The year 2008 marked the establishment of the Hall of Fame. The Competition consists of 16 different events that test the human body's capability to produce force and power. This physical challenge requires incredible stamina, intense training, and precise strategy to push one's self and the object to the very limit.
This year, April 28th through May 6th, the World's Strongest Man Competition will be held in Manila, Philippines. The first 4 days are the qualifiers for events including the Load and Carry, Circle of Strength, Squat Lift, Deadlift, Kettlebell Toss, Bus Pull, Arm Over Arm, Overhead Log, Dumbbell Medley, and Atlas Stones.
May 5 and 6 consist of the finals and include events in the Frame Carry, Loading Race, Vehicle Pull, Vehicle Deadlift, Max Overhead and Atlas Stones.
The Load and Carry involves 5 objects weighing between 100 and 164 kg that have to be loaded onto a platform over the distance of about 50 feet. Circle of Strength also called Conan's Wheel, involves lifting a long bar that is on a wheel where the athletes use all their force to pivot this barbaric weight. The Squat Lift is being able to get the required range of motion for the squat with heavy weight on the back. The Deadlift is performing this movement pattern with correct technique and as much weight as possible, now lifting from the ground up.

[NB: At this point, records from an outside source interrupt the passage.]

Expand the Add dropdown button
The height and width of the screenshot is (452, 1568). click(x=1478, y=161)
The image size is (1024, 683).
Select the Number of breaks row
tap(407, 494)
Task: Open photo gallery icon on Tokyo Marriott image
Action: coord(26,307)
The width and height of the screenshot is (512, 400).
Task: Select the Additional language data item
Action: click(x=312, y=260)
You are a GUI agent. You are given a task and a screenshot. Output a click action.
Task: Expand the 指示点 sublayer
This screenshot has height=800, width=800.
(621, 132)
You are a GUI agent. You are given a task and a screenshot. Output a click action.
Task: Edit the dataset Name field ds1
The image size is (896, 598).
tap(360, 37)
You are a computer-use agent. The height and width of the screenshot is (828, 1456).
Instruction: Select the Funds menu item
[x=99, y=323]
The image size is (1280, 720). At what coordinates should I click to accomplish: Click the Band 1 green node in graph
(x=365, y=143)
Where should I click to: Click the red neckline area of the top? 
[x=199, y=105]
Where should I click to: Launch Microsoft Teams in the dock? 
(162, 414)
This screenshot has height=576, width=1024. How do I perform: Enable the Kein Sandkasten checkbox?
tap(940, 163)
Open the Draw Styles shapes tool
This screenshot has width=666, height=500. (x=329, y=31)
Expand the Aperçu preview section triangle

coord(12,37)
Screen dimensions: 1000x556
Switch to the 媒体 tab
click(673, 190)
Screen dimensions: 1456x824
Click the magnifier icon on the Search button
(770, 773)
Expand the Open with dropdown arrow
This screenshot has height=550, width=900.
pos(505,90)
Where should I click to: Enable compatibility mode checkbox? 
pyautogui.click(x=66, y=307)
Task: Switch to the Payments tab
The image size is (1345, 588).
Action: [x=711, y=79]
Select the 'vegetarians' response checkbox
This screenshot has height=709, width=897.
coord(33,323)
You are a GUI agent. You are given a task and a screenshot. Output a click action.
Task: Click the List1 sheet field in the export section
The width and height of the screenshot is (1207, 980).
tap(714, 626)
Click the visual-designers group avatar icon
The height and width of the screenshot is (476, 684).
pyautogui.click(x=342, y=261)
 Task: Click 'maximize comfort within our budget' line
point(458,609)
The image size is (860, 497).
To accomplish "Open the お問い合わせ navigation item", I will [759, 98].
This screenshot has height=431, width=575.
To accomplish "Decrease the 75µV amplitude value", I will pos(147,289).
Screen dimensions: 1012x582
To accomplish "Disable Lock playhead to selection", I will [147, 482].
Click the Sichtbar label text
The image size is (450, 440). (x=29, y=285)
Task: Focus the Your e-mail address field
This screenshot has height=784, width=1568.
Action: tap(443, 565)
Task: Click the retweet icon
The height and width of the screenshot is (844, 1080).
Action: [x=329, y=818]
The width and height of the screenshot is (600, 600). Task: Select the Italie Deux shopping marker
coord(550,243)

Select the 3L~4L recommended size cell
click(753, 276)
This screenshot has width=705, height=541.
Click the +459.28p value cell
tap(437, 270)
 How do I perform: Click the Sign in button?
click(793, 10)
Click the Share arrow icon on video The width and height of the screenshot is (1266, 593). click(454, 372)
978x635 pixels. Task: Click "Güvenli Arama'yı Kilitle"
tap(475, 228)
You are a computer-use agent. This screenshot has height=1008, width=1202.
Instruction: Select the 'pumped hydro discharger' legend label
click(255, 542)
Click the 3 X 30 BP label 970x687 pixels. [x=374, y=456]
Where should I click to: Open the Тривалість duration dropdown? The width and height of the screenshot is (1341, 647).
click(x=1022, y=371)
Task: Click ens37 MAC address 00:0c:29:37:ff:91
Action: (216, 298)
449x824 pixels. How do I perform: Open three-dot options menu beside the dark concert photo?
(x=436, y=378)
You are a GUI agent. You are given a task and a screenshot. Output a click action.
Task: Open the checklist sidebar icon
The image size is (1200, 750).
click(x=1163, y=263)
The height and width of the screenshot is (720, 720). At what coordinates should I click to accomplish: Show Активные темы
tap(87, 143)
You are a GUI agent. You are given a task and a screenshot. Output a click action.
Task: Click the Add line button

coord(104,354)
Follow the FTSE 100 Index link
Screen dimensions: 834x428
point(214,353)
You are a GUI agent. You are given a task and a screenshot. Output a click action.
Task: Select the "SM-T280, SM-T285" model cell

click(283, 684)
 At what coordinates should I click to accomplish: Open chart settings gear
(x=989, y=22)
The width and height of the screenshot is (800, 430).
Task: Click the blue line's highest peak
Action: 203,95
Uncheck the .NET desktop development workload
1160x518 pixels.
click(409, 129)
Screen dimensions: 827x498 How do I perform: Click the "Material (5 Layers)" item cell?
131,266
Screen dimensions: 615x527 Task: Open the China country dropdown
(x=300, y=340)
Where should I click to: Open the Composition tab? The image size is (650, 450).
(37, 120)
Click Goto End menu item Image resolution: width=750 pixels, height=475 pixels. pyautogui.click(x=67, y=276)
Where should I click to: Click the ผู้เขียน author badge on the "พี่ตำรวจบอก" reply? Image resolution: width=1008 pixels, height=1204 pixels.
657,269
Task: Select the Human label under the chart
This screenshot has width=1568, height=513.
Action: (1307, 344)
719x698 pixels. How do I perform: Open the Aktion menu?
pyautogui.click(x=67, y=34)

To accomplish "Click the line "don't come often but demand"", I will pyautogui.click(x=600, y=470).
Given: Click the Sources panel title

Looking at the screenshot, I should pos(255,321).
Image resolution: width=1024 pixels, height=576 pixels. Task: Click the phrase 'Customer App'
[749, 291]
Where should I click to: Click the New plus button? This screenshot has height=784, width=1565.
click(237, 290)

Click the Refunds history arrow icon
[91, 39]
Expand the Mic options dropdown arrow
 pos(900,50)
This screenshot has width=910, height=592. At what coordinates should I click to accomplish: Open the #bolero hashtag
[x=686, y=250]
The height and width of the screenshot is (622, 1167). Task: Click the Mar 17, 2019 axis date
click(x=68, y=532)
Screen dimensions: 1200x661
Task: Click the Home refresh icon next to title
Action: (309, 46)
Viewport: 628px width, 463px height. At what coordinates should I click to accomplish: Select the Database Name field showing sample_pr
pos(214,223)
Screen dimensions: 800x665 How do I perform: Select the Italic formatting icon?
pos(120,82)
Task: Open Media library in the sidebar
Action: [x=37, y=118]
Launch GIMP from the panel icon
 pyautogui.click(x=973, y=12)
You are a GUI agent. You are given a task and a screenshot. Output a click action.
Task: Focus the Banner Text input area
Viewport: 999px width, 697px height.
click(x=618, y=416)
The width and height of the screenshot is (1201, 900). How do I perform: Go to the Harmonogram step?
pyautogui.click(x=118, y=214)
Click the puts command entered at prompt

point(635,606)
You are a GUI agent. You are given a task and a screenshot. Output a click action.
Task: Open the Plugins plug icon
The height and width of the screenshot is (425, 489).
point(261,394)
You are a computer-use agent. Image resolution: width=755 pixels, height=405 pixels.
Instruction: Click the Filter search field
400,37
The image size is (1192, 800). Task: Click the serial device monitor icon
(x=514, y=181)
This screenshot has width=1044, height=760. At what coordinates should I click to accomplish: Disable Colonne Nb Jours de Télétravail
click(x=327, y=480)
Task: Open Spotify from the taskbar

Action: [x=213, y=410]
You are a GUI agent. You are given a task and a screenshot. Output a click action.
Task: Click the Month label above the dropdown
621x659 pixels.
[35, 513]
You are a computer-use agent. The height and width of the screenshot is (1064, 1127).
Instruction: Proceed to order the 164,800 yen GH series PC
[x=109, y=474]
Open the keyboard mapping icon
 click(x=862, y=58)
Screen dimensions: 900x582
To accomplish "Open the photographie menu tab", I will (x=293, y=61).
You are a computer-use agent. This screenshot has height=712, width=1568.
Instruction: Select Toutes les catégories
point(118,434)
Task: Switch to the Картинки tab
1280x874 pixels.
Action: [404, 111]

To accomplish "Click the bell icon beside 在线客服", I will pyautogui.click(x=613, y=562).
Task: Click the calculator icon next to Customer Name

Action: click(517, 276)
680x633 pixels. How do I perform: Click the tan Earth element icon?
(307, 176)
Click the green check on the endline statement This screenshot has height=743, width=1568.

For the Kettlebell Toss, the athletes have 60 seconds to toss the weights over the designated height of the bar on a platform. The Bus Pull is the impressive drag of a bus 100 feet. The Arm Over Arm is done in a seated position with the athlete using a rope to pull the object down a course as fast as possible.
Overhead Log has the athlete lift the log over their head as many times as possible in a race against the clock. The Dumbbell Medley is a test of strength who can lift the heaviest dumbbell. Atlas Stones has the athletes lift the extremely heavy spherical stones onto a platform. The Frame Carry is lifting the frame off the ground and carrying this a designated distance. The Loading Race is lifting barrels out of a lagoon and bringing them back to dry land.
The Vehicle Pull is now an even greater challenge than the Bus Pulls. These events have been termed differently over the years and have evolved to test the athletes' mental and physical abilities. Obie has stayed among the top 10 in all of these events since he started.